Researchers worked with experts in the air transport system to develop a model that illustrates how the planning system should work. Then, “What our approach does is that we are essentially trying to run the model backward.” Judging from the observed results, the model allows them to work again to see the initial conditions that might produce these results.
Although there is little data on actual failures, extensive data on typical operations helps teach computational models: “What is feasible, possible, possible, and what is the field of physical possibilities,” Dawson said. “This provides us with domain knowledge, in this extreme event, what is the most likely explanation given the space for failure.”
This could lead to real-time monitoring systems where normal operational data is constantly compared with current data and determine the appearance of trends, he said. “Are we going toward a normal trend, or are we going toward an extreme event?” Seeing signs of an upcoming problem may allow preemptive measures such as early redeployment of reserve aircraft as expected issues.
Fan said that in her lab, work on developing such a system is underway.

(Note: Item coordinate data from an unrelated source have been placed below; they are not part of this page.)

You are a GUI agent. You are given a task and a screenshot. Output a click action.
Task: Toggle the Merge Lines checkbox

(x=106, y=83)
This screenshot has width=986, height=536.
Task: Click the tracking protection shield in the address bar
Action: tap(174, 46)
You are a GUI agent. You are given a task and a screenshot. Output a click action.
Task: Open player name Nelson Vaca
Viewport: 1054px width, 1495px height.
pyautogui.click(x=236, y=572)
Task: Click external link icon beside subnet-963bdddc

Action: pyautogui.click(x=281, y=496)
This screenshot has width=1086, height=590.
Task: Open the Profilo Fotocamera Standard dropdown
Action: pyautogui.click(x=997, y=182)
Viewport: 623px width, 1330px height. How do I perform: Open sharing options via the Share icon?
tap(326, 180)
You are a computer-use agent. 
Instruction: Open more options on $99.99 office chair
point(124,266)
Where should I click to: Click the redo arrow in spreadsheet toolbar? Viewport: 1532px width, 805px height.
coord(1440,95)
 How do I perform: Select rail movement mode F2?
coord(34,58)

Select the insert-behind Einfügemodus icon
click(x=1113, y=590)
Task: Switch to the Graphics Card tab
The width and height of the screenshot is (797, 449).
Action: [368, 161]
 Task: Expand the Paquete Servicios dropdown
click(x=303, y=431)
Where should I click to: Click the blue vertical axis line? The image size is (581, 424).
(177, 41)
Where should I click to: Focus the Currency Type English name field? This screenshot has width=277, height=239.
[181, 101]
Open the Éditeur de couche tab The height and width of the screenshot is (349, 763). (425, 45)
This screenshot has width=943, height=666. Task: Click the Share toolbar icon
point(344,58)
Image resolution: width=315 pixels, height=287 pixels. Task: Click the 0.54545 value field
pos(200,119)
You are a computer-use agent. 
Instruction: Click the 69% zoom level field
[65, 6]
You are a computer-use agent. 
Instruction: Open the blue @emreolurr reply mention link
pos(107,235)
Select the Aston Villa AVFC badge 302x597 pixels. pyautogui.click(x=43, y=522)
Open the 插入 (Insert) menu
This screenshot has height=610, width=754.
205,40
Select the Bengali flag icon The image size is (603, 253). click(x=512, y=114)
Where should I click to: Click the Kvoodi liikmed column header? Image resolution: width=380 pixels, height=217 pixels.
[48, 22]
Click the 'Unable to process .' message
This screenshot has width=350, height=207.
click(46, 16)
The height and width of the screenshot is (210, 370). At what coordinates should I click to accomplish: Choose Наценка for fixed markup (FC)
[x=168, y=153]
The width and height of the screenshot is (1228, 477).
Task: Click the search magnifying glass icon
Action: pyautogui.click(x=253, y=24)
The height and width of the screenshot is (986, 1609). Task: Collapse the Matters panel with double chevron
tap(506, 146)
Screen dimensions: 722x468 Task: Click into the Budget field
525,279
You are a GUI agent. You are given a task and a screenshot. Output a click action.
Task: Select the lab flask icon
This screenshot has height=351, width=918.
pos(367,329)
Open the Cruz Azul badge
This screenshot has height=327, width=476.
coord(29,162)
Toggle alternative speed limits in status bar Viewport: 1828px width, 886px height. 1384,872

Meanwhile, they produced an open source tool for analyzing a failed system called CALNF that can be used by anyone. Meanwhile, Dawson, who received his PhD last year, is working as a postdoctoral fellow to apply the methods developed in this work to understand failures in the power network.
The research team also included Max Li from the University of Michigan and Van Tran from Harvard. This work was supported by the Air Force Office of Scientific Research and the MIT-DSTA program.